= TRECHO SELECIONADO =
#####

Os princípios da eficiência e celeridade estão positivados no texto constitucional e são o norte de todos os juízes. O Poder Judiciário deve atender ao cidadão de forma eficiente e rápida, mas a Justiça também tem compromisso com a segurança jurídica. Daí a importância do sistema de precedentes, implantado na legislação brasileira e que orienta os juízes e tribunais a decidir conforme as teses fixadas pelos tribunais superiores, garantindo que as decisões sobre determinada matéria sejam previsíveis, o que promove estabilidade às relações produtivas e de trabalho. Temos uma Justiça do Trabalho mais tecnológica e atualizada com os objetivos e metas da Justiça 4.0, mais eficiente e produtiva garantindo a solução das lides trabalhistas tanto por meio de acordos, quanto através do julgamento de processos, e ainda mais comprometida com a realização de suas competências constitucionais de forma a garantir a segurança jurídica necessária para o desenvolvimento social e econômico do país.
Qual sua visão sobre o financiamento sindical após o fim da contribuição obrigatória?
Ao longo dos anos, os sindicatos consolidaram sua expertise em negociações e acumularam conhecimentos sobre os direitos e necessidades dos trabalhadores. O atual contexto de valorização da autonomia privada coletiva e reconhecimento da capacidade de auto composição dos conflitos trabalhistas fortalece a representatividade dos sindicatos e amplifica exponencialmente o seu protagonismo. A valorização da autonomia da vontade dos contratantes, coletiva e individual, foi pilar da reforma trabalhista, como se infere nos arts. 8º, §3 e 611-A, da CLT. Assim, a contribuição assistencial foi validada pelo STF, que aprovou o Tema nº 935 da Repercussão Geral, e afirmou a constitucionalidade da instituição e cobrança da contribuição assistencial, por acordo ou convenção coletivos, em relação a todos os integrantes da categoria, assegurado o direito de oposição do empregado.

#####

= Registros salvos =
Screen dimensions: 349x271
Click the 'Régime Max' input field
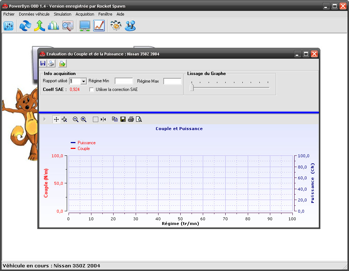[172, 81]
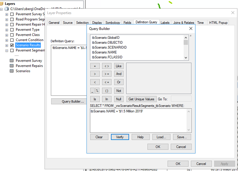238x171 pixels.
Task: Click Get Unique Values
Action: [142, 99]
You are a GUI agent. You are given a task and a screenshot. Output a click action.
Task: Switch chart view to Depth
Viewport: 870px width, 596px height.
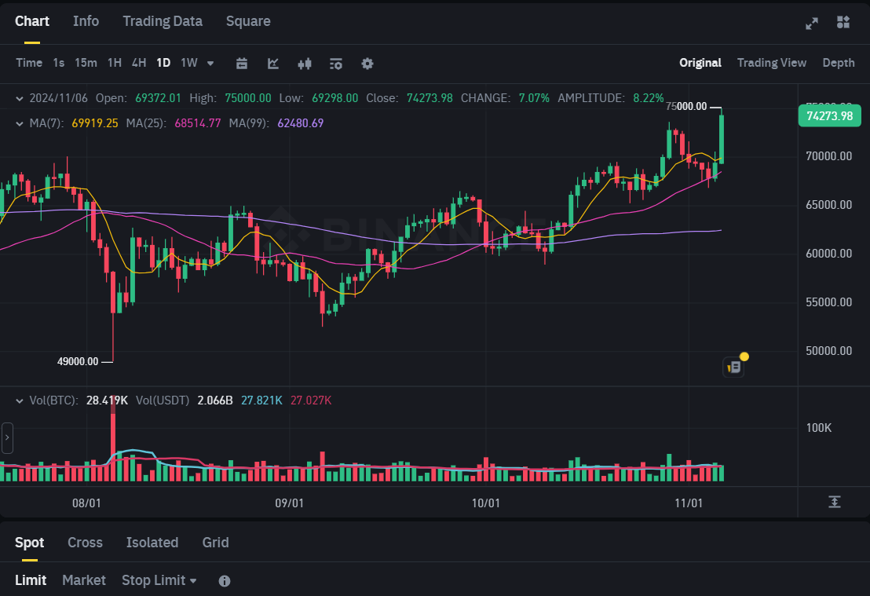point(838,63)
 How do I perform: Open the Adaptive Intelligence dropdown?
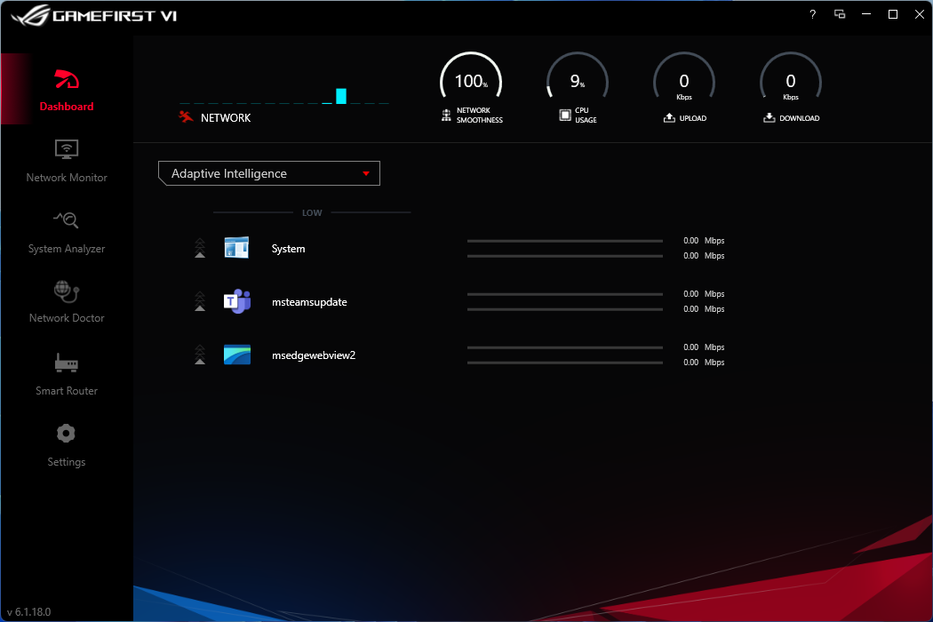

#####

= TAREFA =
De acordo com o trecho sobre a Justiça do Trabalho e os sindicatos, qual tema da Repercussão Geral o STF aprovou ao validar a contribuição assistencial? Este material procede de uma fonte distinta.

= RESPOSTA =
O Tema nº 935.